AIM OF THE TASK = Restate every entry verbatim; drop the pictures.

»»

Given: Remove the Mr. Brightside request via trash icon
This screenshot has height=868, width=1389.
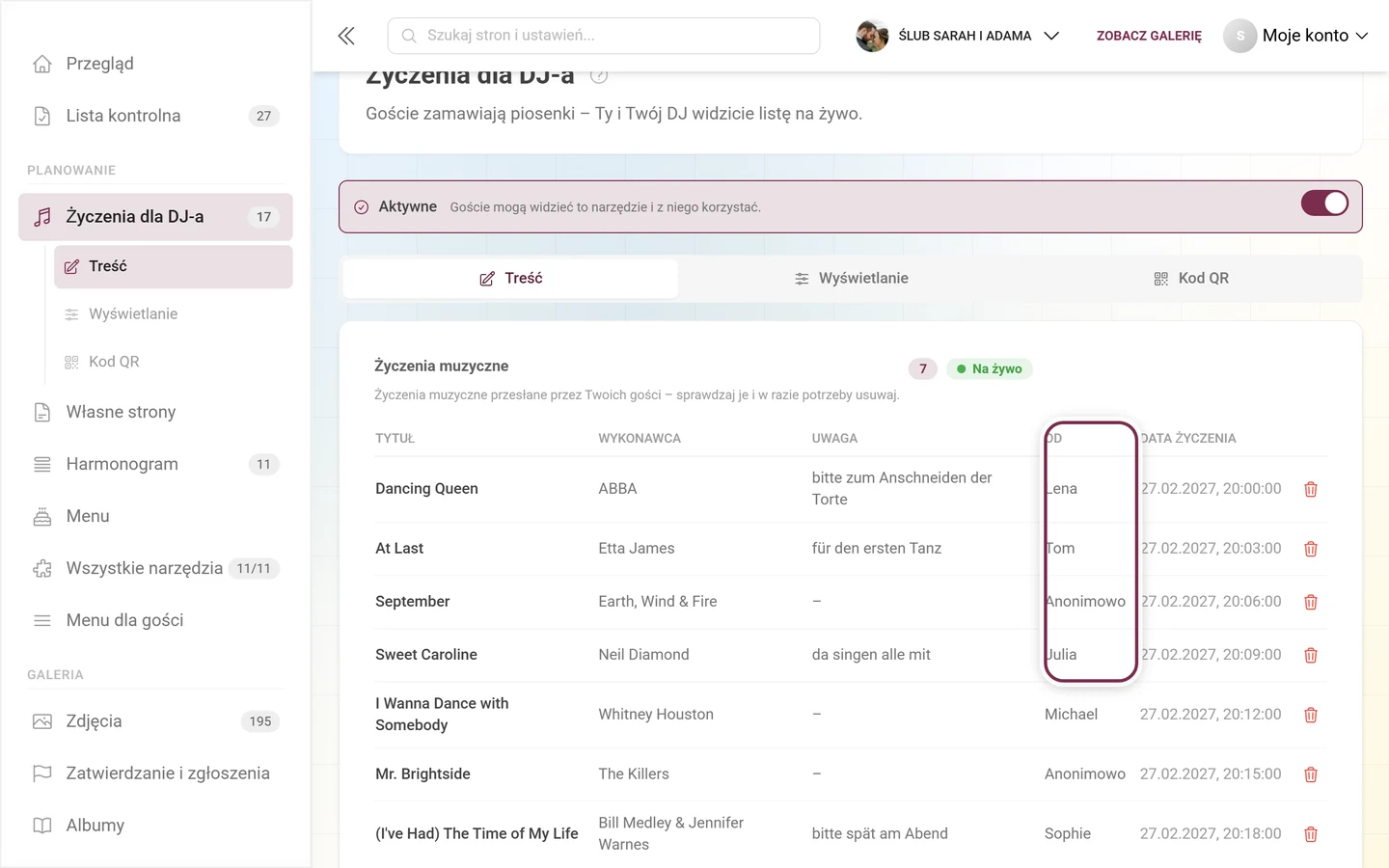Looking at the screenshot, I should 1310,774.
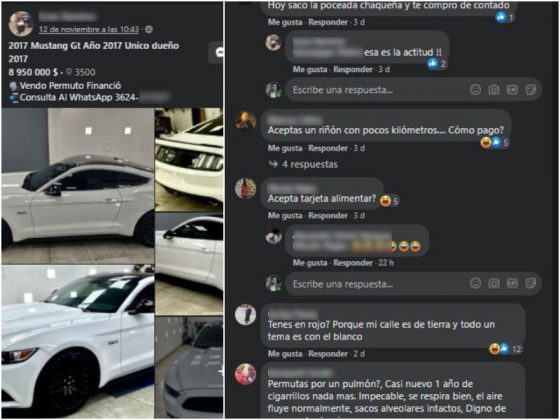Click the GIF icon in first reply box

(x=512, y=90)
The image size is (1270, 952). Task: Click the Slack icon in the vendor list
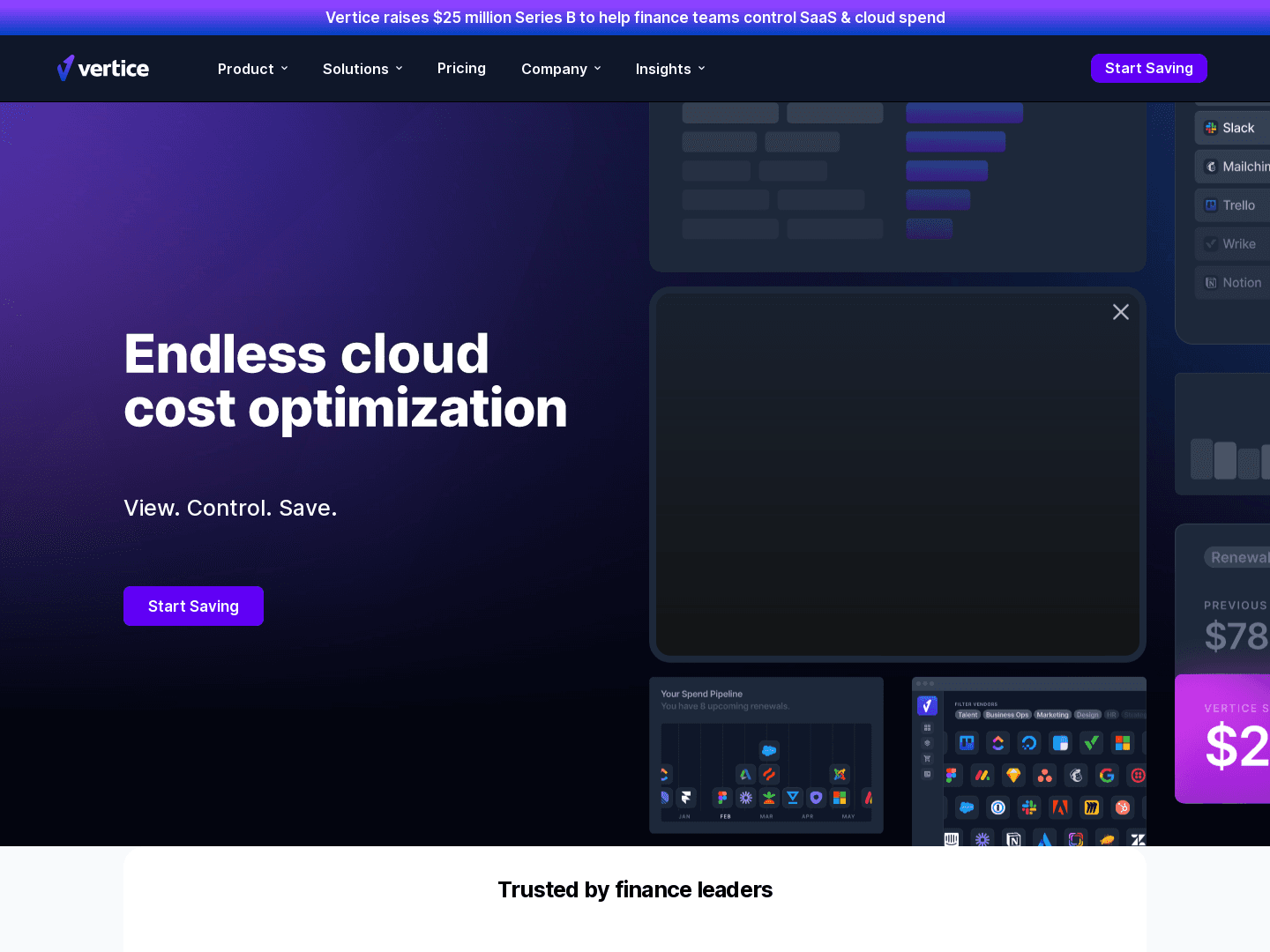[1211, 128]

««

COMPLETED EXERCISE =
Given: Remove the Mr. Brightside request via trash icon
This screenshot has height=868, width=1389.
Looking at the screenshot, I should 1310,774.
Click the GIF icon in first reply box

(x=512, y=90)
The image size is (1270, 952). Task: Click the Slack icon in the vendor list
[1211, 128]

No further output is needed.